M.B.N. Kouwenhoven (1), R. de Grijs (1,2) ((1) University of, Sheffield, (2) Chinese Academy of Sciences)

TL;DR
This paper investigates how binary stars influence the calculation of a star cluster's dynamical mass, revealing that binaries can cause significant overestimations in low-density clusters but not in high-density ones.
Contribution
It provides a detailed analysis of the impact of binary orbital motion on dynamical mass estimates, highlighting the importance of considering binaries in low-velocity dispersion clusters.
Findings
Binaries significantly affect dynamical mass estimates in clusters with sigma < 1 km/s.
Binaries have negligible impact on clusters with sigma > 10 km/s.

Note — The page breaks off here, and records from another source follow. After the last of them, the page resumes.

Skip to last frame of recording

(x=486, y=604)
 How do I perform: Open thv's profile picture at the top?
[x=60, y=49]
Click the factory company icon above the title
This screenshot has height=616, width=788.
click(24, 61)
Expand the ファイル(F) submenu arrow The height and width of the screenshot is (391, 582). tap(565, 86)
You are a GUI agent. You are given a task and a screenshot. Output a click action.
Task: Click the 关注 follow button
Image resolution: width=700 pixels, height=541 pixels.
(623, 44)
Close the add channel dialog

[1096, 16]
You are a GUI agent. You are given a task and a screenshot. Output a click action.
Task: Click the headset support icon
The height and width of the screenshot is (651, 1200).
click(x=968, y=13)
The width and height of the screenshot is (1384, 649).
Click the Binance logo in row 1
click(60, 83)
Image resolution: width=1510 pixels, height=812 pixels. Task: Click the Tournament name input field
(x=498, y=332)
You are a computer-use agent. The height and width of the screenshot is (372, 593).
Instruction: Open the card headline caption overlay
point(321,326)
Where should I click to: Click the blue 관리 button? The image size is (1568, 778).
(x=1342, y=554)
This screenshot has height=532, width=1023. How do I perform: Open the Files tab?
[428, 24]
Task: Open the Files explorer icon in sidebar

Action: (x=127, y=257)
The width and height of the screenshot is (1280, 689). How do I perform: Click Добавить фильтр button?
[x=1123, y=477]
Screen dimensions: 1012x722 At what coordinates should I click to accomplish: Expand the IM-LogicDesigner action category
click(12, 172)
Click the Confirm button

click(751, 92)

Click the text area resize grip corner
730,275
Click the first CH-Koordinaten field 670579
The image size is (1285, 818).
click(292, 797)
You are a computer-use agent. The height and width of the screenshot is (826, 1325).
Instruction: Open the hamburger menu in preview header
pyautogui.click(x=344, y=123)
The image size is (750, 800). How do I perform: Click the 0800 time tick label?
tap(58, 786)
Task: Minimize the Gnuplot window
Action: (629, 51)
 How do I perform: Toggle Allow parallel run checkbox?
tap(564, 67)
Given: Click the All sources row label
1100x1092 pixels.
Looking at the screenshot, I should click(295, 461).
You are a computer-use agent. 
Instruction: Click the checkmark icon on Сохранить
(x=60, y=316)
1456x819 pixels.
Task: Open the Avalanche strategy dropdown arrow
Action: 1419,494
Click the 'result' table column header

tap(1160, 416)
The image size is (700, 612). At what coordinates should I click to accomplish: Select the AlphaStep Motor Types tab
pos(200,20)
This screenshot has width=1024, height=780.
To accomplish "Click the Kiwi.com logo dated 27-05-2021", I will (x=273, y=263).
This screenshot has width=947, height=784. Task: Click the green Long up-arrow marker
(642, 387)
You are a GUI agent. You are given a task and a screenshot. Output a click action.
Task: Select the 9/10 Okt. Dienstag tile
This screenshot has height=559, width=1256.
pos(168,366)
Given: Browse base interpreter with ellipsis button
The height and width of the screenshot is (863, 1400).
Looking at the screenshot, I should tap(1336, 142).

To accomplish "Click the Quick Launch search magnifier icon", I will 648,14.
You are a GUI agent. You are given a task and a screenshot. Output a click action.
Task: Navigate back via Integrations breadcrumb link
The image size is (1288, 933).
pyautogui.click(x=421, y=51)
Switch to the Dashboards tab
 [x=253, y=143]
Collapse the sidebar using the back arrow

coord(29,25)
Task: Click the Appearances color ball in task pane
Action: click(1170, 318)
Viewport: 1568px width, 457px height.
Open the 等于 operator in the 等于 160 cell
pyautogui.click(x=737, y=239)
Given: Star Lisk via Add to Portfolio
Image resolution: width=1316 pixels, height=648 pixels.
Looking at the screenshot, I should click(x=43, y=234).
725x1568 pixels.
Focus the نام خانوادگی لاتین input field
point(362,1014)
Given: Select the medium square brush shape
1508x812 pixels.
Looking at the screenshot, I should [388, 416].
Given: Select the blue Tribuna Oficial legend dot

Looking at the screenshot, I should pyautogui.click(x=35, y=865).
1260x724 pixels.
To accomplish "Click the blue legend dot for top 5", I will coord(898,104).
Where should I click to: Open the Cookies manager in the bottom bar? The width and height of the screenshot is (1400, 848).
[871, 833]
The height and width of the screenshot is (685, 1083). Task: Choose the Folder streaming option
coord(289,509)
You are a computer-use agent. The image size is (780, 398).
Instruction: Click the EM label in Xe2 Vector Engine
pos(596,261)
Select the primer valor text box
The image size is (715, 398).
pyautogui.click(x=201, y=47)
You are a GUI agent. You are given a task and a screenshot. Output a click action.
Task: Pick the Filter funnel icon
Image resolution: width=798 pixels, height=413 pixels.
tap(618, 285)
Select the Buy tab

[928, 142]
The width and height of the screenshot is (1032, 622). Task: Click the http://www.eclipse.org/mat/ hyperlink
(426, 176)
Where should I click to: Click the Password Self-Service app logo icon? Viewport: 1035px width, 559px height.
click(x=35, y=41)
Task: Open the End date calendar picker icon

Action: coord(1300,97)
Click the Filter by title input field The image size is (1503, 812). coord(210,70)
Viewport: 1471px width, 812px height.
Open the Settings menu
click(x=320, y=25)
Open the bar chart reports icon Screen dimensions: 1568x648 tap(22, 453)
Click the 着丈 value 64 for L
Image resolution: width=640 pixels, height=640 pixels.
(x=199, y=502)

Binaries can cause a downward shift in the log(L/Mdyn) vs. age relation.
Abstract
The dynamical mass of a star cluster can be derived from the virial theorem, using the measured half-mass radius and line-of-sight velocity dispersion of the cluster. However, this dynamical mass may be a significant overestimation of the cluster mass if the contribution of the binary orbital motion is not taken into account. In these proceedings we describe the mass overestimation as a function of cluster properties and binary population properties, and briefly touch the issue of selection effects. We find that for clusters with a measured velocity dispersion of sigma > 10 km/s the presence of binaries does not affect the dynamical mass significantly. For clusters with sigma < 1 km/s (i.e., low-density clusters), the contribution of binaries to sigma is significant, and may result in a major dynamical mass overestimation. The presence of binaries may introduce a downward shift of Delta…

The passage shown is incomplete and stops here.